A mini robot with real muscles takes its first steps

Close to the world of science fiction, Japanese researchers continue their quest to combine the world of life with that of machines. A team from the University of Tokyo specializing in biohybrid performance has designed a bipedal mini robot measuring a few millimeters, whose artificial skeleton and biological muscles allow it to move forward and turn over a very small radius in the water.
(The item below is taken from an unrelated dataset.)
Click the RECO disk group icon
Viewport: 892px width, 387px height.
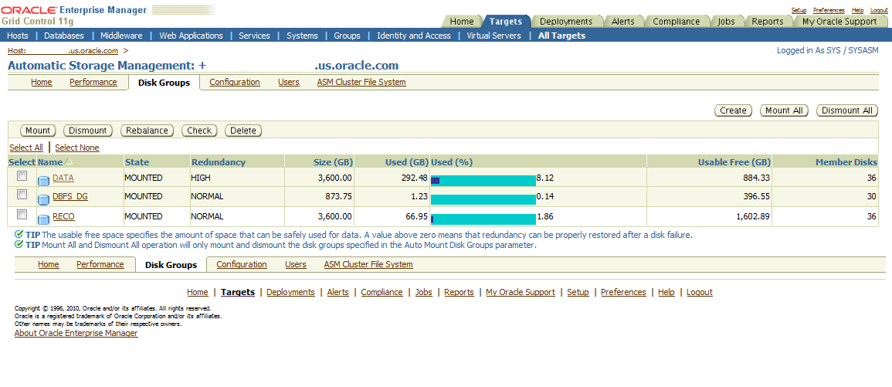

These results have been published in the journal Affairs from January 26.

This research is in line with previous work from the Department of Mechanical and Biofunctional Systems of the Tokyo Institute of Industrial Sciences, such as the achievement “ robots with living skin, olfactory receptors or tissue-made muscles »mentions researcher Shoji Takeuchi, spokesperson for the team. “We focused this time on a bipedal robot powered by muscle tissue, hoping to achieve efficient, silent movements, delicate turning movements and a more human-like gait.”, continues this specialist who recognizes it “to be surprised that you could walk bipedally forward and backward.”
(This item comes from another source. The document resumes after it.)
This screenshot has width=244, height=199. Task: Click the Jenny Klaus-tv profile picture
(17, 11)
Between the original concept and publication, the research took almost four years, the time needed, the scientist explains, to design and manufacture the robot, cultivate and integrate the muscle tissues and then refine its walking ability.
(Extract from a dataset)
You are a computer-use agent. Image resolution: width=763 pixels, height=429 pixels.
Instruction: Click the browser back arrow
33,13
To move, the legs, made of a flexible substrate – mainly silicone – and biological muscles – obtained through rat cell culture – are electrically stimulated. These are lateral electrodes held manually that allow muscle contraction of one leg, then the other, and so on. “ One of the main difficulties was to achieve a balance between the contraction force of the muscle and the reaction force of the substrate (skeleton) and the buoyancy required for bipedal movements », the researcher specifies. To stay in the water, necessary for hydration and therefore for muscle efficiency, the legs have a float and are weighted by weights, integrated into their ends, made with a 3D printer.

“Supplementation of deficient human muscle functions”

Even if this is proof of concept is still very slow (the robot traveled 5.4 millimeters in one minute) and quite rudimentary, the Japanese team has ambitious goals: in the medium term, create biological muscles that dehydrate less in the air and “developing robots with joints that enable more advanced movements”.